A slightly softer medic, Mòrag thinks, would brush the dark, blunt hair out of her eyes, would set things irrevocably right, would transmit sparks in the soundless click of her nails, so elegant, so...is it right to say alien?
It probably isn't. And what do they even know about aliens? They don't.
The Saviorites had been, the Aegises were their like, thousands of years later, was it?
Questions, questions. Linada stands patiently, heels arched in a curve impossible to describe. It is not usually Mòrag's responsibility to have to describe things. Perhaps impart, perhaps deride, but nothing so artistic as the description that it quite definitely requires to define such a singular woman.
But is she not equal to the task? In all things, she must be. It's not really much of an option.
The land is still, a Titan's back laid flat rather than its palm laid upward, curving, arcing towards the sky, pointing digit by digit, up there, up there, up there...
It's easy to think in conquest's space; vistas and visions and the enormity of the world, rather than the delicate touch of a creature that sits beside you, transforming all your wordless ways.
"Chip for your thoughts?"
Architect, but her voice is beautiful. Clipped in all the right places, pleasantly oblique in all the others. Gorgeously so.
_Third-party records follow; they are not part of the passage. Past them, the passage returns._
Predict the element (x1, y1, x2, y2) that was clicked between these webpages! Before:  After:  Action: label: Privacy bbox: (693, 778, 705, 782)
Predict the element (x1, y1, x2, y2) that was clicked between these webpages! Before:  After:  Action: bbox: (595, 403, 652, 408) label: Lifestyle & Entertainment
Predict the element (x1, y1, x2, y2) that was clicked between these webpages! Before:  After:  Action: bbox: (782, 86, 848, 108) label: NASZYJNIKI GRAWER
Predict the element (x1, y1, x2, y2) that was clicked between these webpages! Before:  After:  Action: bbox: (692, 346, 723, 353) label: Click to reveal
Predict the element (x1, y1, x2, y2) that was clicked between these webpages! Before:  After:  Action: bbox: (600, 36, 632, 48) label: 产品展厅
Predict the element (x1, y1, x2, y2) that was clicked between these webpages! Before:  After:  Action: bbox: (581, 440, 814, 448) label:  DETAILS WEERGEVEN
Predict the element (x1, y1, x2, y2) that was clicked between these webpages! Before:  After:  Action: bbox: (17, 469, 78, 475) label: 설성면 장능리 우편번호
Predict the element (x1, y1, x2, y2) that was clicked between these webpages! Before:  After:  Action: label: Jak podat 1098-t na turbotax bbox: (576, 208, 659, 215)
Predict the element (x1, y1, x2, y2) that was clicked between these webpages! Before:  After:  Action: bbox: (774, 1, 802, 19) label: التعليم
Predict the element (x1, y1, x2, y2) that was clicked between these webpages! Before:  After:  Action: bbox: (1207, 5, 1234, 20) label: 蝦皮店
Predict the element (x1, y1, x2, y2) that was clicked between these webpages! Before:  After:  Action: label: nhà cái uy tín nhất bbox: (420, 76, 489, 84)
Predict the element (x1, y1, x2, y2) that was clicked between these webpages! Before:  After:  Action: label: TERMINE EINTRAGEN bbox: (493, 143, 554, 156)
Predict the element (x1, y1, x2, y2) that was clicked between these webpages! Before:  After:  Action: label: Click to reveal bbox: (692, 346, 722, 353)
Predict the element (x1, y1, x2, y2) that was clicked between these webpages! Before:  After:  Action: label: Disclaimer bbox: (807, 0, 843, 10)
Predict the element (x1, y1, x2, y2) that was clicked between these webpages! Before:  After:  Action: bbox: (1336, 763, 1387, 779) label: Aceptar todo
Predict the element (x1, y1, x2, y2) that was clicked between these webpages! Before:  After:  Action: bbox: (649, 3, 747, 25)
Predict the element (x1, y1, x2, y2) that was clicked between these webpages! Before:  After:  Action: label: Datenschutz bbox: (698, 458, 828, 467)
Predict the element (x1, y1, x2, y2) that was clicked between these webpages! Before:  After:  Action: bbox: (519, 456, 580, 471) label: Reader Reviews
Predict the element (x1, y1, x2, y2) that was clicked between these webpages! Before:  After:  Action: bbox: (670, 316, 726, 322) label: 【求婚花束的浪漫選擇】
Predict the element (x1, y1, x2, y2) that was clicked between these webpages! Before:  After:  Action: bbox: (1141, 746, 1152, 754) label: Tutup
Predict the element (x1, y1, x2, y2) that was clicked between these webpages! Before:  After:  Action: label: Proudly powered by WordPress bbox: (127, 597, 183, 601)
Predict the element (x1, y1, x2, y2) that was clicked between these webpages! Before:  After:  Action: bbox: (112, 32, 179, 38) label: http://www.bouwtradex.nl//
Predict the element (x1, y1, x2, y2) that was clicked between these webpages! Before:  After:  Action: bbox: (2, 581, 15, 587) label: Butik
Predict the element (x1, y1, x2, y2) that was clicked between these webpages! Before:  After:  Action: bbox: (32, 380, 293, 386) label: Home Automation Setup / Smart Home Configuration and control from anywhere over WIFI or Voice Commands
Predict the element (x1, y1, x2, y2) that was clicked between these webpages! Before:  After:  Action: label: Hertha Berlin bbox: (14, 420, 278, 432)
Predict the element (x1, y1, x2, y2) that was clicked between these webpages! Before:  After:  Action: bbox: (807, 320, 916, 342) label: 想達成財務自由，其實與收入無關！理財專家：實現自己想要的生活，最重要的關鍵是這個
Mòrag decides she won't bother asking what a chip is. Someone's certainly been sorting out the currency, but it hasn't been her. She'll just gladly assume that her thoughts aren't being esteemed so much higher than the worth of a penny.
It's more comforting than it should be. And Linada is very matter-of-fact.
"I admire your people greatly," is what she forces out in the end. The requisite contrast, what it looks like for a militant nation to bow, even to that which had nominally been the aggressor in the struggle just past, registers itself faintly in the back of her mind, and she hopes that Linada won't be the type to lay finger to chin and observe how quaint it is that the Special Inquisitor should say so.
"I am grateful," returns Linada. "We've worked hard to maintain our culture, what little of it there can be left, and we look forward to sharing our knowledge with the Homs and High Entia in the years to come."
The Homs. So similar, yet so different. And of course, on this side of the universe (or, rather, this other universe unto itself), they don't have Blades. Will there be issues with quartering, given the vast differences in interpersonal independence?
"And with the Alrestian people," Mòrag hears herself say, blazing (more bulldozing) directly past the question, "I hope to provide you every interface. If you are having trouble with any one of us, please do not hesitate to come to me."
Linada tilts her head. The headpiece does not sway. Of course it doesn't. "I had been counting on it, Lady Mòrag."